Loan Loss Reserves

Interesting article on WSJ.com today about loan loss reserves. kinda ties into some of the CFAI material. they say that when a bank increases their loan loss reserves, the amount going into that reserve gets charged off the income statement. i have two questions: 1) what effect on the balance sheet does this have? decrease in cash, increase in loan loss reserves? 2)when a firm uses a loan loss reserve for a bad loan, it says they take it out of this bucket. how does that affect the inc statement and balance sheet? i assume bal sheet is decrease in loan loss reserves and decrease in shareholders equity. how does it affect the inc statement? a loss already went through, so is there no new loss? thx

  1. What cash? There is no cash just an accounting move. 2. It doesn’t, it was already charged off the income statement. The loan loss reserve is decreased and so is the outstanding loan item on the asset side since the particular loan won’t be repaid.

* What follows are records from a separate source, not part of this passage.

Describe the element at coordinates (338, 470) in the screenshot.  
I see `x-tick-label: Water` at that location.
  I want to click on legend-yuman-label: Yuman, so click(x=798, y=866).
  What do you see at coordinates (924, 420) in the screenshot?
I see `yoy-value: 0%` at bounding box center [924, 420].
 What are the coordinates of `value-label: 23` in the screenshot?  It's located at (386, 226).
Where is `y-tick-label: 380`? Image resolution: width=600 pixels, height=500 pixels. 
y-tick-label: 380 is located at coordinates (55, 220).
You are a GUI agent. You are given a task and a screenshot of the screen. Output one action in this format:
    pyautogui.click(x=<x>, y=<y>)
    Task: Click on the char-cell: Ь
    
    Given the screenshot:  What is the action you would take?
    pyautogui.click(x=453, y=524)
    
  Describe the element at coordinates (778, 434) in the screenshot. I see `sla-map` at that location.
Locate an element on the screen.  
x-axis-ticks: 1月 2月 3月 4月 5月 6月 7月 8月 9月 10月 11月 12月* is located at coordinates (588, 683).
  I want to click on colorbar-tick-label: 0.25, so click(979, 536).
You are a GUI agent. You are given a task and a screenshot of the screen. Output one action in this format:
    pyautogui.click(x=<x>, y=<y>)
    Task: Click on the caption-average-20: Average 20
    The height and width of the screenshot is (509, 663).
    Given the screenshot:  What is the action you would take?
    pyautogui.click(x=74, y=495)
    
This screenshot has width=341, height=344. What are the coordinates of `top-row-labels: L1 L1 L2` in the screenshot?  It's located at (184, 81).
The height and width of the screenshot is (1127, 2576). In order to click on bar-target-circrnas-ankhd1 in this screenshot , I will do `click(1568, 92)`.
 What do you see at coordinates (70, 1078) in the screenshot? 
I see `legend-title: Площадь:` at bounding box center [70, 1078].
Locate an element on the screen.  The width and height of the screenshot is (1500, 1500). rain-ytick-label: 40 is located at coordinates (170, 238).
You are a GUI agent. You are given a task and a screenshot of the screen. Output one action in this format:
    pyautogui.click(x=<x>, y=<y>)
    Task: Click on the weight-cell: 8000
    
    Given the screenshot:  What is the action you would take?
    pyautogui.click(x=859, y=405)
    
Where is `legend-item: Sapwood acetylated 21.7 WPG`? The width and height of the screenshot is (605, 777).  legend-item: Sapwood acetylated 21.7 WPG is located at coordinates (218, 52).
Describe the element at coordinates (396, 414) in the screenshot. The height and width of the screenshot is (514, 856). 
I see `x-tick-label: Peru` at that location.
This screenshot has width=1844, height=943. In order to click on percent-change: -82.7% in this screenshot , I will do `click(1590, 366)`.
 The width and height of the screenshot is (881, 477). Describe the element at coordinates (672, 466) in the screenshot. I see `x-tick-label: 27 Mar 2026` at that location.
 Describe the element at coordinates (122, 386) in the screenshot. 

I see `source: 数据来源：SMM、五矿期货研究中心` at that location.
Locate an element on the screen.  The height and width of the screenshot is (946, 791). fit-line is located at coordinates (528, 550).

mcpass Wrote: ------------------------------------------------------- > 1. What cash? There is no cash just an accounting > move. right, accounting move from x to loan loss reserves. what is the “x” though? if its not cash, is it loans? where is the money “moving” from? > 2. It doesn’t, it was already charged off the > income statement. The loan loss reserve is > decreased and so is the outstanding loan item on > the asset side since the particular loan won’t be > repaid. so when a company takes a loss on a loan it doesnt go to equity? at some point it has to hit equity, right? thanks mcpass

First entry: Debit: Bad debt expense (on Inc Stmnt, gets closed into RE on balance sheet) Credit: Allowance for bad debts (Typical follow-up entry) Debit: Allowance for bad debts Credit: Loans (the specific loan that is being written-off)

super I – thanks for this last question: so in the follow-up entry, nothing occurs on the Income Statement, because it already passed through in the first entry?

mike0021 Wrote: ------------------------------------------------------- > super I – thanks for this > > last question: so in the follow-up entry, nothing > occurs on the Income Statement, because it already > passed through in the first entry? Correct. The only common future entry that would effect the income statement is a reversal of the reserve, where you find out in the future that the first entry in my example was for an amount that was too high, and you need to bring it down so you record the exact opposite entry for the amount that you need to reduce. To pre-emp a possible follow-up question, the reversal runs thru the income statement, not RE since it is a change in accounting estimate. (no special disclosure required)

haha yeah i would have asked that next. thanks!